Nutrito il programma RAI: si inizia 60 minuti prima del via con Giro Mattina (su Rai Sport HD), poi fino alle 14.00 c’è Prima Diretta (su Rai Sport HD). Cambio di rete dalle 14.00 alle 17.15 circa con Giro in Diretta e Giro all’Arrivo (su Rai 2 HD) e poi dalle 17.15 circa alle 18.00 col Processo alla Tappa (su Rai 2 HD). Alle 20.00 c’è TGiro (su Rai Sport HD), infine alle 00.00 si chiude con RiGiro (su Rai Sport HD).

Su Eurosport un programma non da meno: tra la partenza e le 17:15 (circa) su Eurosport 1 HD ecco la tappa in diretta.

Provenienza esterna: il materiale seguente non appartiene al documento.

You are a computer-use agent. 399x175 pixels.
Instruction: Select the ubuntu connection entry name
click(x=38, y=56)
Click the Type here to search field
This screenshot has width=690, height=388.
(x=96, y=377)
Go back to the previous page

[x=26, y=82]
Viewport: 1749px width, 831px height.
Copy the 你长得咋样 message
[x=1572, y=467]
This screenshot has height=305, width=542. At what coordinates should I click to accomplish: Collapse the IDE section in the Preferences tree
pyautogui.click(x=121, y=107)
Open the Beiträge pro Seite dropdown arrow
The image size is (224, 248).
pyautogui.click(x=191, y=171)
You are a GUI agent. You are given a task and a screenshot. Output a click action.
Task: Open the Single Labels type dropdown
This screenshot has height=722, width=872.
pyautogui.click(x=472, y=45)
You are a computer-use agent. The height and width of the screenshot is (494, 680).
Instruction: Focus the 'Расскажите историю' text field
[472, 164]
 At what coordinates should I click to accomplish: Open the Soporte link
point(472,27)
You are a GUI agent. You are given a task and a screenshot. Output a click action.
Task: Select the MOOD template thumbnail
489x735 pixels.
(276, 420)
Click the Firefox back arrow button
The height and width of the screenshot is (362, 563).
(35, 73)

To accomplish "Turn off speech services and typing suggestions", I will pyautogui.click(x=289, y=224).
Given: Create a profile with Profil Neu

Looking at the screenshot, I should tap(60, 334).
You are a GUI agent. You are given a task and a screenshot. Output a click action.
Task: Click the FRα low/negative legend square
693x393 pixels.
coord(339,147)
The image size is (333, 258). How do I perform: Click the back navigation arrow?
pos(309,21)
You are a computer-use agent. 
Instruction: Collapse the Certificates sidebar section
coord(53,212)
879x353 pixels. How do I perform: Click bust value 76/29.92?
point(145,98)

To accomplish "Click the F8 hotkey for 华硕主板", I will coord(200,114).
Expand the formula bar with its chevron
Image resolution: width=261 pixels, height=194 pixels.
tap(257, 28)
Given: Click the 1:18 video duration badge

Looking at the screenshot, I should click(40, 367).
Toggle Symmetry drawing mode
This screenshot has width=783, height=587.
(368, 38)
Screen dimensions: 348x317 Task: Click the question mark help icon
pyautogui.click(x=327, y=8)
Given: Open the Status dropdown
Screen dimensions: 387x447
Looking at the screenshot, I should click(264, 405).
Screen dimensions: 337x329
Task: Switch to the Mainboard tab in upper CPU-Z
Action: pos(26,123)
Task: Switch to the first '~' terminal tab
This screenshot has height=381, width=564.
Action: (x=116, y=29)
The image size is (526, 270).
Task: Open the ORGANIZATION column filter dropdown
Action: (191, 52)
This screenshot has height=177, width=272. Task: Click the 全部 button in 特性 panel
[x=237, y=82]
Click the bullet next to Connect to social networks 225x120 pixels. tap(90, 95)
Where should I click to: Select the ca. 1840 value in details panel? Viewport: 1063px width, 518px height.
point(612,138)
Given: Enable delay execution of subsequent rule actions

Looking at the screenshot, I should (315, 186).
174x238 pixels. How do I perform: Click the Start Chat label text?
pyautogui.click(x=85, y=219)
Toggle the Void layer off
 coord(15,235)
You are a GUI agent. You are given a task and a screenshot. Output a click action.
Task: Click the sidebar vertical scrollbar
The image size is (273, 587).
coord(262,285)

Al termine di ogni frazione ci sarà un ricco dopo tappa sul canale YouTube Eurosport Italia, poi attorno alle 22:00, su Eurosport 2 HD replica ed analisi, infine nel rullo notturno, su Eurosport 2 HD la replica della tappa.

La diretta tv in chiaro dell’edizione numero 109 del Giro d’Italia sarà affidata a Rai Sport HD e Rai 2 HD, mentre lo streaming gratuito sarà assicurato da Rai Play, infine lo streaming in abbonamento sarà a cura di Eurosport 1 HD, Discovery Plus, HBO Max, DAZN.